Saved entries

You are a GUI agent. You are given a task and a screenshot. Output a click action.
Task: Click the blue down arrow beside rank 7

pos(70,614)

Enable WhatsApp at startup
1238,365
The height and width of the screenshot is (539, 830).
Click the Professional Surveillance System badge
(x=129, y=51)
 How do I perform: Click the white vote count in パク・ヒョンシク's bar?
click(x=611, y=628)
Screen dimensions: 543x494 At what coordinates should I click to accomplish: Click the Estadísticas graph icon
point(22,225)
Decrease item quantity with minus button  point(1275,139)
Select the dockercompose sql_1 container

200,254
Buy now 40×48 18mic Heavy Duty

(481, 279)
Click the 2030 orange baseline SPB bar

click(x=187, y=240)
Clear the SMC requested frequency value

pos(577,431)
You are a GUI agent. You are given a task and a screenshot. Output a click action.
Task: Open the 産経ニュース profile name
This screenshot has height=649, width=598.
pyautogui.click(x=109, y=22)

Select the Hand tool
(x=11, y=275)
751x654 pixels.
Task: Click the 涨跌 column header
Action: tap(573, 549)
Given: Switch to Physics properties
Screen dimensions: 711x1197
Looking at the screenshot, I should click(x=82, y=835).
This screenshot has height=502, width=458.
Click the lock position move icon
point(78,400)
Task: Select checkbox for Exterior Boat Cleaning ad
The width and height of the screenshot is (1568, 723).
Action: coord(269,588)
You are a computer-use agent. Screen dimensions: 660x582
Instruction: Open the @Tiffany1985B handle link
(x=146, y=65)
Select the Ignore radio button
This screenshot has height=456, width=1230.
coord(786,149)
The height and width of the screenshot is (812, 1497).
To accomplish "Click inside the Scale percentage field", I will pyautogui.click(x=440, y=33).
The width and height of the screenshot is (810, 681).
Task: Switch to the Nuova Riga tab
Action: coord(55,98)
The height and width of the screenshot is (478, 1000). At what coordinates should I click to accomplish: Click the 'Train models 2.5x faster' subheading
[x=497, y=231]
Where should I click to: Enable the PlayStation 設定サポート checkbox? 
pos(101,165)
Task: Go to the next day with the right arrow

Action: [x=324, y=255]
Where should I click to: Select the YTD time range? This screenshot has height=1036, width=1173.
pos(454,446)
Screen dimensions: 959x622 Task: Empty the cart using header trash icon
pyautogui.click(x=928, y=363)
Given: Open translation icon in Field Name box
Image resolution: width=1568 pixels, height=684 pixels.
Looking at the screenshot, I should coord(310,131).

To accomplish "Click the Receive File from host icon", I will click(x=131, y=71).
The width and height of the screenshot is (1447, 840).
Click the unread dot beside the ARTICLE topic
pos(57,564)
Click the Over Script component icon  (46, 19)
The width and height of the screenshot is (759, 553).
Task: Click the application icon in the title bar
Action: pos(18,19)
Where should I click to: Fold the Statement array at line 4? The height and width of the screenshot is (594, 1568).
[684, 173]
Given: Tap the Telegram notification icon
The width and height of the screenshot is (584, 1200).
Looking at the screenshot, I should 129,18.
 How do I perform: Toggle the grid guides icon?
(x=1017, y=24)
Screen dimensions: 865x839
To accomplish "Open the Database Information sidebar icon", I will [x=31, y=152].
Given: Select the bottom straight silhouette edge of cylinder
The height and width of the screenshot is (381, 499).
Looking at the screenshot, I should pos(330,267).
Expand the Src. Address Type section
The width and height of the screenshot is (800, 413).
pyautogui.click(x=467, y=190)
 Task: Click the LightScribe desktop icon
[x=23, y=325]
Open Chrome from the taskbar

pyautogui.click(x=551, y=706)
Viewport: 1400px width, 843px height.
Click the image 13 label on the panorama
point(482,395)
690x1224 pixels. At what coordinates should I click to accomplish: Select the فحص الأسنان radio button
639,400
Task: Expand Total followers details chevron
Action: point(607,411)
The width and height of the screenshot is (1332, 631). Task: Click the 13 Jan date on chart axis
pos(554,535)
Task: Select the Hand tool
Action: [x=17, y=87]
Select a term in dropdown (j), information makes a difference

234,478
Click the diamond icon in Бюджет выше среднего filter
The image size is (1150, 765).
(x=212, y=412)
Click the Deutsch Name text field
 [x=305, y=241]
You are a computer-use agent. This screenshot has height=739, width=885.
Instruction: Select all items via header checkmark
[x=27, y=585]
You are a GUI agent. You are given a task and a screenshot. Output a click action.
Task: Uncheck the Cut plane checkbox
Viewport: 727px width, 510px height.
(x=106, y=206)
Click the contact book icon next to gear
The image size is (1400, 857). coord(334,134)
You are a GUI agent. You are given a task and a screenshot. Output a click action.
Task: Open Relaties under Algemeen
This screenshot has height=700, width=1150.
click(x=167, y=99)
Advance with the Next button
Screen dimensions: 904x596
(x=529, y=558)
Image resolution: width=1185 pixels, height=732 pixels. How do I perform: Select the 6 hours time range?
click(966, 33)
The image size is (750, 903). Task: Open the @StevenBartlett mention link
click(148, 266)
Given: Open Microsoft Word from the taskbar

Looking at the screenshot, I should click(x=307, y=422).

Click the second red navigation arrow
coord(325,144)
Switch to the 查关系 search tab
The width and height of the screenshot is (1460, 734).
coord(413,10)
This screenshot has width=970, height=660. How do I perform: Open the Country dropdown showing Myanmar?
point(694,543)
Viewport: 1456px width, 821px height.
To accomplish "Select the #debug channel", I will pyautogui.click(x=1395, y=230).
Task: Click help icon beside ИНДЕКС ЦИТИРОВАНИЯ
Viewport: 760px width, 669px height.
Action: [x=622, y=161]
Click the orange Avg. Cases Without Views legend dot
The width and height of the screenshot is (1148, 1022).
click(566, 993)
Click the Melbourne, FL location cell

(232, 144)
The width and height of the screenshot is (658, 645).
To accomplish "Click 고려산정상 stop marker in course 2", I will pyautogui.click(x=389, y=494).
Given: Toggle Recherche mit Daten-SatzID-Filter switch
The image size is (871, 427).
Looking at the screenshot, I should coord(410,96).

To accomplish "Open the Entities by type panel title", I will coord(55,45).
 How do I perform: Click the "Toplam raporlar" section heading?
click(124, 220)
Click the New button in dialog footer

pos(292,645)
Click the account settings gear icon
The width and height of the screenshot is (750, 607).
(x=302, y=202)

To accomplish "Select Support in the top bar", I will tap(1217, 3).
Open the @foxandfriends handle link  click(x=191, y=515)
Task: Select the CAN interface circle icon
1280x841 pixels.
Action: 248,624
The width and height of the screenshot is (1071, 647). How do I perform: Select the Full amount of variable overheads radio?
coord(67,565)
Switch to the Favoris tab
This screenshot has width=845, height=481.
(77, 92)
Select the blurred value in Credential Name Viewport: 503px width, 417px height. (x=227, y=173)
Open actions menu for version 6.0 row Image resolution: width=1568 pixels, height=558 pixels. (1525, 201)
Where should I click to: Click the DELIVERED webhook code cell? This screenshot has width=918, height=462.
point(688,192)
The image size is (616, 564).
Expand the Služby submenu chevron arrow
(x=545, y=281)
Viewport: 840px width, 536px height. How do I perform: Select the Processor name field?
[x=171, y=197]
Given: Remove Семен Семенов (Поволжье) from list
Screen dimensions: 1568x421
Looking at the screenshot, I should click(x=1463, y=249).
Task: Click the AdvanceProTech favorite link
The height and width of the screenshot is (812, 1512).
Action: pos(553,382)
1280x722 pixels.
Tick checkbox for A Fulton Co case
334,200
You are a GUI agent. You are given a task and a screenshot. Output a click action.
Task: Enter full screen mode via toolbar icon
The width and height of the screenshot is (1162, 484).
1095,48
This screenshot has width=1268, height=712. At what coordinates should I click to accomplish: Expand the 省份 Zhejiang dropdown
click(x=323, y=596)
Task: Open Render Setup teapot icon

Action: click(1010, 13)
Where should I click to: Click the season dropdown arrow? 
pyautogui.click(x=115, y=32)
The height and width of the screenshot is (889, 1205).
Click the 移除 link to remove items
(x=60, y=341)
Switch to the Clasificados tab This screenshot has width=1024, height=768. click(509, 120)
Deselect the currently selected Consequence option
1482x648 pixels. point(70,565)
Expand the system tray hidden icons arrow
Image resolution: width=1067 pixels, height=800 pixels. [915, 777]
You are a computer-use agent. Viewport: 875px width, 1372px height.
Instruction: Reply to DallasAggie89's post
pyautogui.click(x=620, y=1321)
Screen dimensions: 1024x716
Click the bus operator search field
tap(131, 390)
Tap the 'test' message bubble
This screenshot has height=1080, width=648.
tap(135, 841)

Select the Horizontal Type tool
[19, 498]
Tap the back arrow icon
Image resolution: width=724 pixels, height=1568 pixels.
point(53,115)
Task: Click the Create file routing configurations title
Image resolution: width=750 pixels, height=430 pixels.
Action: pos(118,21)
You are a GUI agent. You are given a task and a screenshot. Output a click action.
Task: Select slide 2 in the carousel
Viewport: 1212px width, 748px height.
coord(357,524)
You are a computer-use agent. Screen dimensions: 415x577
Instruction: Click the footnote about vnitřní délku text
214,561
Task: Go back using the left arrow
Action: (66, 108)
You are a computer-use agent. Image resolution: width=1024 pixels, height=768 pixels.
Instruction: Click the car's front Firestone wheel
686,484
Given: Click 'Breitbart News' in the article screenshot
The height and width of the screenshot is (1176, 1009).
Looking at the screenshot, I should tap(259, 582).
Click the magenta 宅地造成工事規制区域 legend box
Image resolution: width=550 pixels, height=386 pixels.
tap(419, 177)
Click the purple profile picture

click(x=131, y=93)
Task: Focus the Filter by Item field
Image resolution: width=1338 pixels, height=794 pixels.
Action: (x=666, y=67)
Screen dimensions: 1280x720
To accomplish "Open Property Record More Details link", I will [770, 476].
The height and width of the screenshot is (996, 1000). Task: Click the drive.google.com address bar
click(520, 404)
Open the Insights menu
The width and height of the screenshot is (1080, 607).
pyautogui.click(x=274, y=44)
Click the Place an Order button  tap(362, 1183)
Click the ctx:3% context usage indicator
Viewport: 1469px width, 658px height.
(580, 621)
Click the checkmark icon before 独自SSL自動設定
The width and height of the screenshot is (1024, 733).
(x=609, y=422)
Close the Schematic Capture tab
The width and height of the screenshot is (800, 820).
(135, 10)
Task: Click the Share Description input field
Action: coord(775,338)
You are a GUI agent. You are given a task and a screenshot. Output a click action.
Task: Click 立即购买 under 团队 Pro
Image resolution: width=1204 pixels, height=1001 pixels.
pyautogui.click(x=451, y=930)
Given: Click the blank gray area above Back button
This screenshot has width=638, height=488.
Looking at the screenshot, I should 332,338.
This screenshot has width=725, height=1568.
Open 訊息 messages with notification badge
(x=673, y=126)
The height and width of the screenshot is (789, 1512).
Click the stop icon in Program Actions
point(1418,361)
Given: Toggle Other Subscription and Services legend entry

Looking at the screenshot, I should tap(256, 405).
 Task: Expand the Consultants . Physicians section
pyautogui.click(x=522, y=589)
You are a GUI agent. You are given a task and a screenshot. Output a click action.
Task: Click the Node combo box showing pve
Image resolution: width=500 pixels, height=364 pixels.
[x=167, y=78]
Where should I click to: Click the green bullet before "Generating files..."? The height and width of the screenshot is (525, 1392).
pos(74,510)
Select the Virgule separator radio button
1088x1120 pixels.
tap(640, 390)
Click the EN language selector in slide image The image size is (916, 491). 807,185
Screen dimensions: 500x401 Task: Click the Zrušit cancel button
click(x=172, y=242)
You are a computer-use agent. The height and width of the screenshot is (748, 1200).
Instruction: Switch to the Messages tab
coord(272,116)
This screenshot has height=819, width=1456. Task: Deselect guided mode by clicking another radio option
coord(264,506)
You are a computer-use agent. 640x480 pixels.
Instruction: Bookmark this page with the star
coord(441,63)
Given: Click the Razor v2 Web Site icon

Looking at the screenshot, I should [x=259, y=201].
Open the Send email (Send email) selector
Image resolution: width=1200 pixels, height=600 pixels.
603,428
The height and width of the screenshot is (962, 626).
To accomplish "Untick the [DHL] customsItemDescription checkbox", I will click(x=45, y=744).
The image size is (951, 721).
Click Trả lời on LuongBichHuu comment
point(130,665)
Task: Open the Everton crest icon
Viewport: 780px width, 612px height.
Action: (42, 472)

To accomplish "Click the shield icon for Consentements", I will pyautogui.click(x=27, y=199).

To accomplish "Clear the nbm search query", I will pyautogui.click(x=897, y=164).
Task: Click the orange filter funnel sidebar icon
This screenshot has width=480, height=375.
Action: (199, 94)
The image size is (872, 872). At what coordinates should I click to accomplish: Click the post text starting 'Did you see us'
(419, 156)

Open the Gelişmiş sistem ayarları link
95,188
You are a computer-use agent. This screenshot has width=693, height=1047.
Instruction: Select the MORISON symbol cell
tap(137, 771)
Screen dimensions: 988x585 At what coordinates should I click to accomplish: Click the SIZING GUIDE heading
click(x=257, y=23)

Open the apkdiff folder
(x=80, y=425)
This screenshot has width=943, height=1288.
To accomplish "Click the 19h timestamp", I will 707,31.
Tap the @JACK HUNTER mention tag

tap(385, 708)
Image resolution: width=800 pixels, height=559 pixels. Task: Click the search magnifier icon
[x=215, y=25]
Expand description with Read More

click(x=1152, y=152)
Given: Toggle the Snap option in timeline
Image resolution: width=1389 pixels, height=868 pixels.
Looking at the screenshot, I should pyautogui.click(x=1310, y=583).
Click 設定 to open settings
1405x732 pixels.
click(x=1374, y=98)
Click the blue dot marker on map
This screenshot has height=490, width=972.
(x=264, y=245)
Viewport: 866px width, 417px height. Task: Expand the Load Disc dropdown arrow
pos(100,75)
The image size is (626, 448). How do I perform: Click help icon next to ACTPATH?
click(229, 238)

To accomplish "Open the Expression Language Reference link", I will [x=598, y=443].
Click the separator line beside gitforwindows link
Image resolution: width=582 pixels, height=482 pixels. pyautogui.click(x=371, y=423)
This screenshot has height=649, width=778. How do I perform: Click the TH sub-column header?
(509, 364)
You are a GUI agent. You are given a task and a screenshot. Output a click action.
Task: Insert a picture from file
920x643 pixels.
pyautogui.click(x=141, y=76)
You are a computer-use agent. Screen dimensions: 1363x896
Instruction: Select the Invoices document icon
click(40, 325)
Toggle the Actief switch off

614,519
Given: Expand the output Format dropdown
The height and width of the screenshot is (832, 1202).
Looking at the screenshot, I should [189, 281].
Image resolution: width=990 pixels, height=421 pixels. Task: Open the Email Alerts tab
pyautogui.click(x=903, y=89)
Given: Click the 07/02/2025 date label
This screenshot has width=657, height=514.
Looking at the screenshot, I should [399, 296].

### TASK REQUIREMENTS
Across all the lines of the data, count those that include the word "marker" and reply with that number only.

### ANSWER BOX
2